What do I serve with Easy Kung Pao Chicken?
This dish pairs wonderfully with steamed rice, fried rice, or noodles. You can also serve it alongside a fresh salad for a light meal.
Serve & Enjoy
Now that you’ve mastered the art of Easy Kung Pao Chicken, it’s time to serve and enjoy this delicious dish! Whether it’s a weeknight dinner or a special occasion, this recipe is sure to impress. The vibrant colors, tantalizing aromas, and delightful crunch will make this a new favorite for your family and friends. So gather around the table, dig in, and savor every bite of your homemade Kung Pao Chicken.
Cooking doesn’t have to be complicated to be delicious. With just a few simple ingredients and steps, you can create a restaurant-quality meal right in your own kitchen. Give this Easy Kung Pao Chicken a try, and I guarantee it will become a staple in your dinner rotation. Happy cooking!

Easy Kung Pao Chicken
Ingredients
Equipment
Method
- In a medium bowl, combine the chicken pieces with 1 teaspoon of soy sauce and cornstarch. Mix well and let it marinate for about 10 minutes.

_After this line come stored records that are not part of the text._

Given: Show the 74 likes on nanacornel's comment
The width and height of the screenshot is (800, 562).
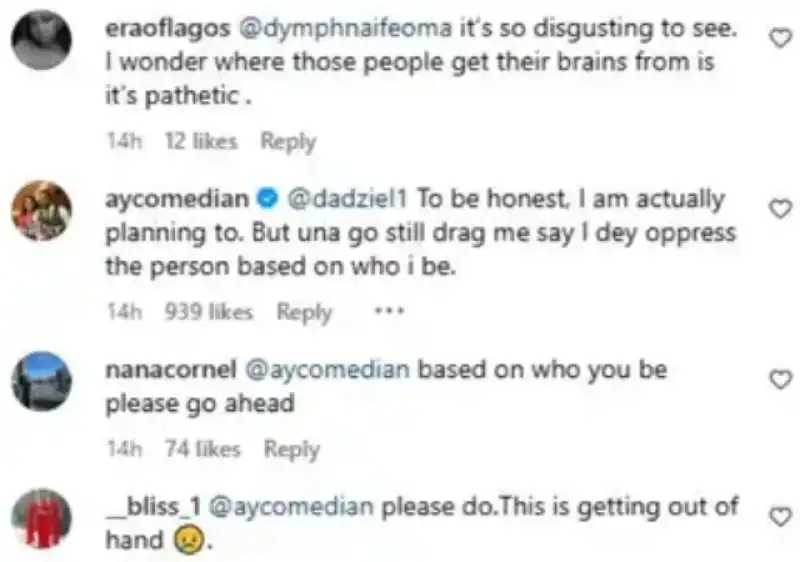Looking at the screenshot, I should pyautogui.click(x=203, y=450).
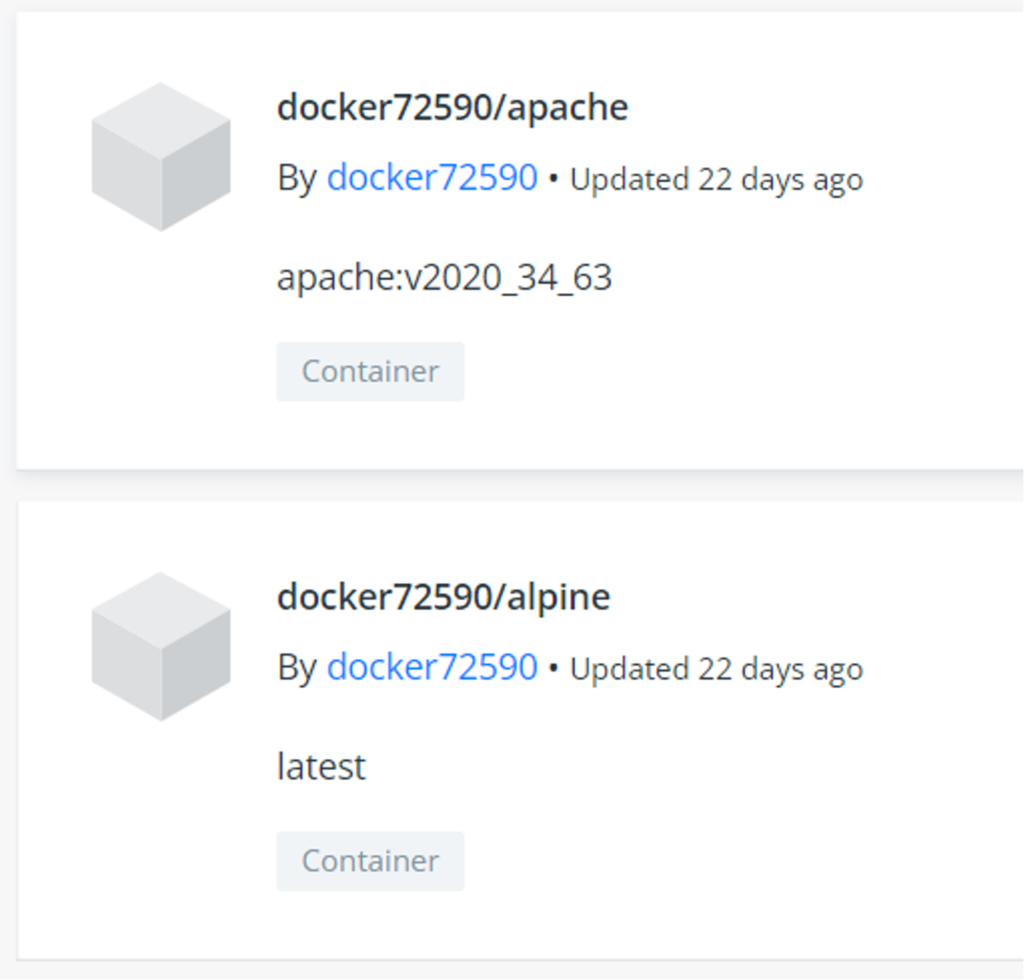Image resolution: width=1024 pixels, height=980 pixels.
Task: Select the Container badge in apache card
Action: pos(370,371)
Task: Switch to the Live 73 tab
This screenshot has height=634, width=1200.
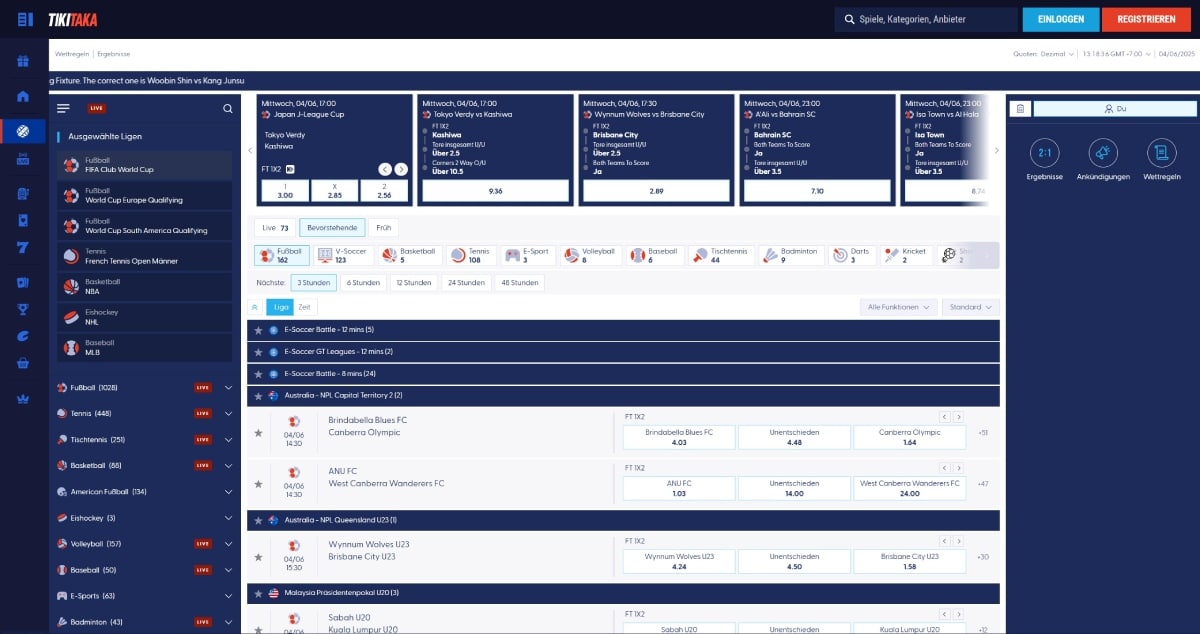Action: [274, 228]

- In a small bowl, whisk together the remaining 1 teaspoon of soy sauce, chicken broth, and balsamic vinegar. Set aside.
- In your wok or large skillet, heat the canola oil over medium-high heat. Add the dried red chiles and stir-fry for about 30 seconds until fragrant.
- Add the marinated chicken to the pan. Stir-fry for about 5-6 minutes, until cooked through and lightly browned.

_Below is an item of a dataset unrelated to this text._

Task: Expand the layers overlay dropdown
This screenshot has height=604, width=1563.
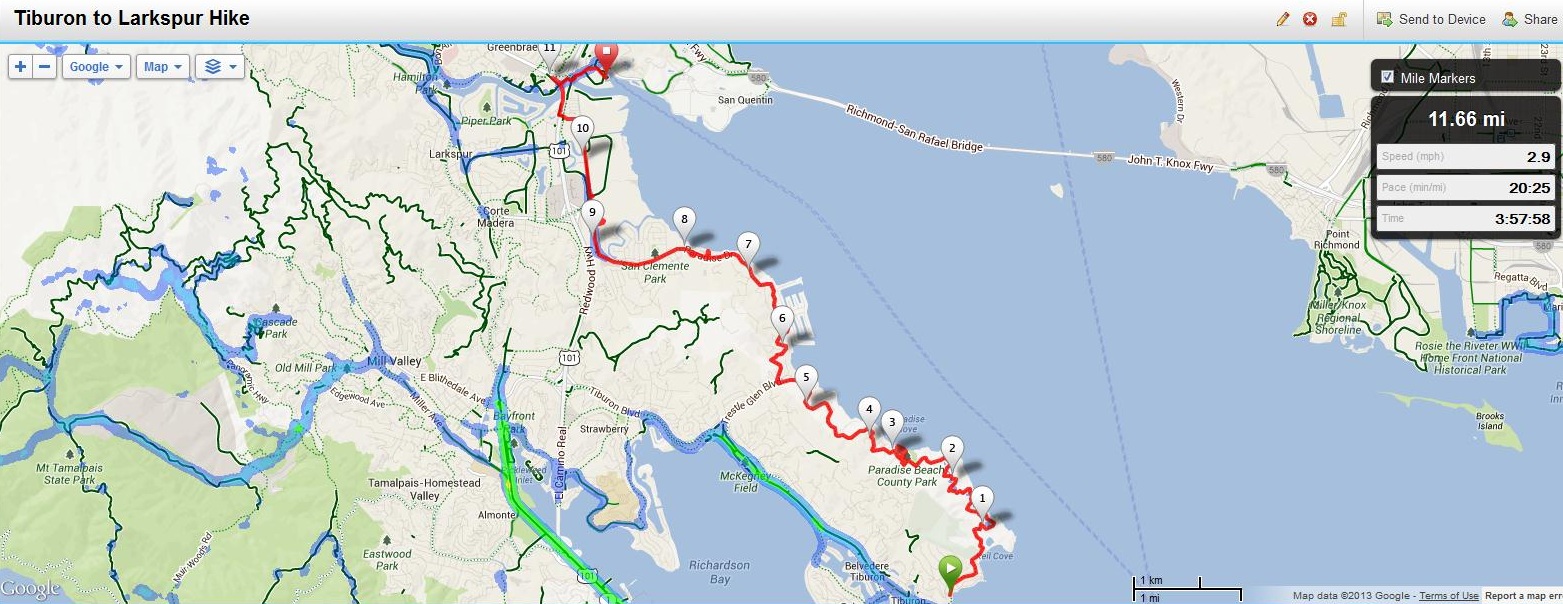Action: [220, 67]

- Stir in the minced garlic, red bell pepper, and zucchini. Cook for an additional 3-4 minutes until the vegetables are tender yet crisp.
- Pour the prepared sauce into the pan and toss everything together. Cook for another 2 minutes to thicken the sauce.
- Remove from heat and stir in the chopped peanuts for crunch.
- Transfer the Easy Kung Pao Chicken to a serving dish and enjoy it hot with rice or noodles.
Notes
- Store leftovers in an airtight container for up to 3 days.
- Reheat in the microwave or pan, adding a splash of broth to prevent drying.
- Customize with your favorite veggies and proteins!